One-time late night talk host Dick Cavett writes about welcoming John Cheever and John Updike as guests on his show in 1981. I remembered this incident recently in comments at Ann Althouse's blog. I couldn't find it on Youtube at the time of Updike's recent death. Cavett and the Times have posted it.
While Cavett's show seemed to drive Johnny Carson's Tonight Show to Hollywood and show-biziness as a way of defining and separating itself, it shouldn't be forgotten that even under Carson and before that, Jack Paar, late night talk shows once delved into depthy subjects. Paar interviewed people like Martin Luther King, Jr. Carson once spent an hour and a half on his show debating and demolishing the half-witted, inflammatory assertions of a conspiracy in the assassination of John F. Kennedy offered by New Orleans district attorney Jim Garrison in a Tonight Show interview. He also welcomed scientists, theologians, and politicians to talk with him, sandwiched between the stand-up comics, musicians, and actors that have always been standard late night fare.

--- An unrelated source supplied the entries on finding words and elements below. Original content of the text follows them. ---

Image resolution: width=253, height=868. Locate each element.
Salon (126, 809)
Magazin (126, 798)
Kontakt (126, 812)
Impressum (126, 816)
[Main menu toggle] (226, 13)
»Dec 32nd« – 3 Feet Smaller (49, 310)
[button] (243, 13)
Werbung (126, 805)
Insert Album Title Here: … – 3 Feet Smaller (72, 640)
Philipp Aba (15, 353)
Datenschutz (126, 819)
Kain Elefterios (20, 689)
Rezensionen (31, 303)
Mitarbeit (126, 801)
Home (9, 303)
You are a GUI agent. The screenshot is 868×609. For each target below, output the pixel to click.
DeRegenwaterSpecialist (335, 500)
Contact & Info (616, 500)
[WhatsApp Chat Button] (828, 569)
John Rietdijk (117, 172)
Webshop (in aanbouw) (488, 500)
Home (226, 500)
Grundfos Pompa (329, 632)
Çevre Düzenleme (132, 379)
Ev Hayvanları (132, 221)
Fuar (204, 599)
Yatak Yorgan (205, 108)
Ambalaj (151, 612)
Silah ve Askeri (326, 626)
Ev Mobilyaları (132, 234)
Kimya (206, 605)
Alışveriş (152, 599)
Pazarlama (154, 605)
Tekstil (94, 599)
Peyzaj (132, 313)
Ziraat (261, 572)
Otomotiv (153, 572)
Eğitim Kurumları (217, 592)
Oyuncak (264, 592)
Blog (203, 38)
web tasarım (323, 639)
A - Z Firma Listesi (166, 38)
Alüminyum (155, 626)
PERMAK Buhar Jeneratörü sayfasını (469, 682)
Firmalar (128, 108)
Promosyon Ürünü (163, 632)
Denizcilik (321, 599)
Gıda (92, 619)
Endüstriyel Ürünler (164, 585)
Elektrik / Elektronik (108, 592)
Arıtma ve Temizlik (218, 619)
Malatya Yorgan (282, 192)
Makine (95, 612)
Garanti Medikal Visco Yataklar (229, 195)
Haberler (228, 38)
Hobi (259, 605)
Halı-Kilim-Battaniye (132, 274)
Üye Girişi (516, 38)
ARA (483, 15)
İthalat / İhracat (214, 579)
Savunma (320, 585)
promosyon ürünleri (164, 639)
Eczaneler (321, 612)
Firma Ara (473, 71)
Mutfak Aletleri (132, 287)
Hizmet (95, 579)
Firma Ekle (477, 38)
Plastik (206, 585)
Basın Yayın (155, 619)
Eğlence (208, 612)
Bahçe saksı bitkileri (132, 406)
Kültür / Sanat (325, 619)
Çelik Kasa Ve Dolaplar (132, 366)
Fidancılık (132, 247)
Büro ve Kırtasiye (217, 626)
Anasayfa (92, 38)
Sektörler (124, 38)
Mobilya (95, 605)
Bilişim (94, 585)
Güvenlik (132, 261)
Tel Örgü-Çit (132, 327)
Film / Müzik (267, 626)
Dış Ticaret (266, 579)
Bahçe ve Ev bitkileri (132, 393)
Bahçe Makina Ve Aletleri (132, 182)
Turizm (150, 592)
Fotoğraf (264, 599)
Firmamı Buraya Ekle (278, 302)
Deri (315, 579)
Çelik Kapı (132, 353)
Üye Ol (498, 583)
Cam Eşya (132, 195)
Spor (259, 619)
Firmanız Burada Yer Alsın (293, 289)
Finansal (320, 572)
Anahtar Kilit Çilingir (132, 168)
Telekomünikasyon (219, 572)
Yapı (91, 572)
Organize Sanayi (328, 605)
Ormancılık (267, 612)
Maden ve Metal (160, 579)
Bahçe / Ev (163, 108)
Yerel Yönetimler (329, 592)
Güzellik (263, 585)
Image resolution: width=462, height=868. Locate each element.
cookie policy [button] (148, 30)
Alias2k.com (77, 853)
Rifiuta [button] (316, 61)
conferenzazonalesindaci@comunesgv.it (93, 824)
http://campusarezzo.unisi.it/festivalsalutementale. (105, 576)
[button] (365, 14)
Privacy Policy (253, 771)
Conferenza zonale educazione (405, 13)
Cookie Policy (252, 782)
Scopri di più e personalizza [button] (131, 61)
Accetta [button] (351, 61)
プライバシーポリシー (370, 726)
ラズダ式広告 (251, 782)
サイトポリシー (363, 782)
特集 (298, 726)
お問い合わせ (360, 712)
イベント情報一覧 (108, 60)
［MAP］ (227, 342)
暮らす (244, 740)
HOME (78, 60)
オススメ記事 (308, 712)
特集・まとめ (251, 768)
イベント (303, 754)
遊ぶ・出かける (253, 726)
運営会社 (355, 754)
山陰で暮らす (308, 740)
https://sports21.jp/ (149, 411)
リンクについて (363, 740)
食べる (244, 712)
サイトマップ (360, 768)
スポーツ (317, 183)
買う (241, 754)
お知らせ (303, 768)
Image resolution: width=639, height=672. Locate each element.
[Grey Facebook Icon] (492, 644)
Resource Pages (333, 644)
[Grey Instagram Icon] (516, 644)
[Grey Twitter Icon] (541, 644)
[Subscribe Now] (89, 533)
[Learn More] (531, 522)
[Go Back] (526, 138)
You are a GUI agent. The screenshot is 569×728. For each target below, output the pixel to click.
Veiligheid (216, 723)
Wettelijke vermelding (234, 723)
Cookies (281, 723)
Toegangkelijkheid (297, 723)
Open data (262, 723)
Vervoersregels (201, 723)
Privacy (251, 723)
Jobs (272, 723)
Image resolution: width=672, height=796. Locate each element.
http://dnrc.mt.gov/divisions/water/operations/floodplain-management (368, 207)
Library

Cavett could be pretentious and wordy. (Not to mention nerdy and egregiously deferential to anyone he regarded as a legend.) But I might check out a late night talk show more than once every six months or so if we had a bit more meat amid the bread and circuses that we see with Letterman, Leno, and all. Leno, Letterman, O'Brien, and others of their ilk are smart people. No doubt about it. I just wish that they'd devote themselves and their shows to more than just making us laugh.
As I once heard an accomplished preacher say, "The opposite of entertainment is not education." Nor of erudition.
1 comment:
Consider watching The Daily Show & The Colbert Report, two of the most intelligent, funniest shows I've ever seen.